All this he roared out in a voice surprisingly powerful from so small a person. Every word was thus audible to the servants, who had followed them out of the house and now congregated about us on the terrace, as well as to Rowley and the five postilions on the gravel sweep below. The sentiments expressed were popular; some ass, whom the devil moved to be my enemy, proposed three cheers, and they were given with a will. To hear my own name resounding amid acclamations in the hills of Westmoreland was flattering, perhaps; but it was inconvenient at a moment when (as I was morally persuaded) police handbills were already speeding after me at the rate of a hundred miles a day.

Nor was that the end of it. The archdeacon must present his compliments, and press upon me some of his West India sherry, and I was carried into a vastly fine library, where I was presented to his lady wife. While we were at sherry in the library, ale was handed round upon the terrace. Speeches were made, hands were shaken. Missy (at her father's request) kissed me farewell, and the whole party reaccompanied me to the terrace, where they stood waving hats and handkerchiefs, and crying farewells to all the echoes of the mountains until the chaise had disappeared.
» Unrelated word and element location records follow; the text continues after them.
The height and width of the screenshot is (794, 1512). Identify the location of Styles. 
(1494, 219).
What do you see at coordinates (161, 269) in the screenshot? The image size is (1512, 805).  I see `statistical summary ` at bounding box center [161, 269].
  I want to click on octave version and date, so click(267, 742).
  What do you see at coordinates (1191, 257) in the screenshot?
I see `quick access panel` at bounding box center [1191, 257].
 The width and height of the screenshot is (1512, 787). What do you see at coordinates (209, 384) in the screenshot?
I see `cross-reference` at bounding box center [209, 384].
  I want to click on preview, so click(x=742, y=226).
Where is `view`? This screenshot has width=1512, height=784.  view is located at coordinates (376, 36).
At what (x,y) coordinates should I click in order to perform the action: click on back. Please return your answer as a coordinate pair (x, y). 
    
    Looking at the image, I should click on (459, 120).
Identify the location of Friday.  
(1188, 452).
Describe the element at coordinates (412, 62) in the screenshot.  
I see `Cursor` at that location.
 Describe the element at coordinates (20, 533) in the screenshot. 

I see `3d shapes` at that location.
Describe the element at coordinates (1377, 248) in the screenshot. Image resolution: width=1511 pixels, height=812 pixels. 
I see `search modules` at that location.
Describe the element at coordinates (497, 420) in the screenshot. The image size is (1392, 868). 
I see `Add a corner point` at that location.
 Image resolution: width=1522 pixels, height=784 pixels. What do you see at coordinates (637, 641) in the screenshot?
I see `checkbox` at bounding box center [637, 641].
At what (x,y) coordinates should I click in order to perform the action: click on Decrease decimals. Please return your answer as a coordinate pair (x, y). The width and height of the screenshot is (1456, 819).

The echoes of the mountains were engaged in saying to me privately: "You fool, you have done it now!"

"They do seem to have got 'old of your name, Mr. Anne," said Rowley. "It weren't my fault this time."

"It was one of those accidents that can never be foreseen," said I, affecting a dignity that I was far from feeling. "Some one recognised me."

"Which on 'em, Mr. Anne?" said the rascal.

"That is a senseless question; it can make no difference who it was," I returned.

"No, nor that it can't!" cried Rowley. "I say, Mr. Anne, sir, it's what you would call a jolly mess, ain't it? looks like 'clean bowled out in the middle stump,' don't it?"

"I fail to understand you, Rowley."

"Well, what I mean is, what are we to do about this one?" pointing to the postilion in front of us, as he alternately hid and revealed his patched breeches to the trot of his horse. "He see you get in this morning under Mr. Ramornie—I was very piticular to Mr. Ramornie you, if you remember, sir—and he see you get in again under Mr. Saint Eaves, and whatever's he going to see you get out under? that's what worries me, sir. It don't seem to me like as if the position was what you call stratetegic!"

"Parrbleu! will you let me be!" I cried. "I have to think; you cannot imagine how your constant idiotic prattle annoys me."

"Beg pardon, Mr. Anne," said he; and the next moment, "You wouldn't like for us to do our French now, would you, Mr. Anne?"

"Certainly not," said I. "Play upon your flageolet."

The which he did, with what seemed to me to be irony. Conscience doth make cowards of us all! I was so downcast by my pitiful mismanagement of the morning's business, that I shrank from the eye of my own hired infant, and read offensive meanings into his idle tootling.

I took off my coat, and set to mending it, soldier-fashion, with a needle and thread. There is nothing more conducive to thought, above all in arduous circumstances; and as I sewed, I gradually gained a clearness upon my affairs. I must be done with the claret-coloured chaise at once. It should be sold at the next stage for what it would bring. Rowley and I must take back to the road on our four feet, and after a decent interval of trudging, get places on some coach for Edinburgh again under new names! So much trouble and toil, so much extra risk and expense and loss of time, and all for a slip of the tongue to a little lady in blue!